- Directed by: Georges Méliès
- Starring: Georges Méliès
- Production company: Star Film Company
- Release date: 1903;
- Country: France
- Language: Silent

= Ten Ladies in One Umbrella =

La Parapluie fantastique, known in English as Ten Ladies in One Umbrella, Ten Girls in One Umbrella, and Ten Ladies in an Umbrella, is a 1903 French silent trick film by Georges Méliès.

==Production and themes==
Méliès plays the magician in the film, the special effects for which were achieved using substitution splices and dissolves.

The film is strongly influenced by the Pygmalion myth, as is suggested by the inscription "Galathea Théâtre" on the set and various classical motifs, including Grecian costumes, classical musical instruments such as the auloi and the lyre, and a backdrop showing a classical landscape with a tempietto.

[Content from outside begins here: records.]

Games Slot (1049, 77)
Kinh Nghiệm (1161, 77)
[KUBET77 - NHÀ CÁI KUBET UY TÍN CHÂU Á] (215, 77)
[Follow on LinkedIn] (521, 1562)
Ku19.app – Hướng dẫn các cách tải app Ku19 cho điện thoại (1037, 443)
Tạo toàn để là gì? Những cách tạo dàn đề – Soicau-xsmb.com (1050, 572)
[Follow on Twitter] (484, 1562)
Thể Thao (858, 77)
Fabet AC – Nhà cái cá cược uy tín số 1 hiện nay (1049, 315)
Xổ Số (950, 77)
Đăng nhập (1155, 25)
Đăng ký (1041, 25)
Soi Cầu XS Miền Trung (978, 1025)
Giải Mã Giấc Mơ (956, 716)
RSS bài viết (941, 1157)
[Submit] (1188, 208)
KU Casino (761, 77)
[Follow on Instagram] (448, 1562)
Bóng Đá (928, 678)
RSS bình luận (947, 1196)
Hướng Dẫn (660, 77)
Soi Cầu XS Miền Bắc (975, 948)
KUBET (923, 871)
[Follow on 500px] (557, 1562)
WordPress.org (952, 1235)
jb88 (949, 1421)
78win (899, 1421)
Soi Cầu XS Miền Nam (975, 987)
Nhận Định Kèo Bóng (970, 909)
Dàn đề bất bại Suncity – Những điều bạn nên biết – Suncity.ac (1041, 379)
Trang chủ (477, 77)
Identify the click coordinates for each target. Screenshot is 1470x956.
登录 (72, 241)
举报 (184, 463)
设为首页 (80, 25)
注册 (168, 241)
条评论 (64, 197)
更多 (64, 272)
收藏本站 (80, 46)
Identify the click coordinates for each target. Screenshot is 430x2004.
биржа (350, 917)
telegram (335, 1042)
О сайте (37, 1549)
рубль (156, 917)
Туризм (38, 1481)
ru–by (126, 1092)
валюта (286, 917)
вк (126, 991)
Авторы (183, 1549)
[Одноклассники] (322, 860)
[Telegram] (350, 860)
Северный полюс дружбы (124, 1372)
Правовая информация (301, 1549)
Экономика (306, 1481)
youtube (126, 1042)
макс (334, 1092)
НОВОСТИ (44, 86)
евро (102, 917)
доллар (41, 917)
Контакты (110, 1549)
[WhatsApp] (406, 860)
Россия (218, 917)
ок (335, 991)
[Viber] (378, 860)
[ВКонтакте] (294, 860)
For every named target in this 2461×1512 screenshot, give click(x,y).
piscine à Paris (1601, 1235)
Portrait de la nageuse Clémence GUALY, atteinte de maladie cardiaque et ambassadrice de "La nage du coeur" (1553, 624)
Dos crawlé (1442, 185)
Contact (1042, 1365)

Classical scholar Martin M. Winkler concludes: "Méliès the filmmaker-wizard-creator is evidently a modern Pygmalion."

==Release==
The film was sold by Méliès's Star Film Company and is numbered 506–507 in its catalogues. In America, the film was sold as Ten Ladies in One Umbrella; in Britain, the title was Ten Girls in One Umbrella. The variant title Ten Ladies in an Umbrella was used for David Shepard's 2008 restoration of the film. A paper print of the film survives at the Library of Congress.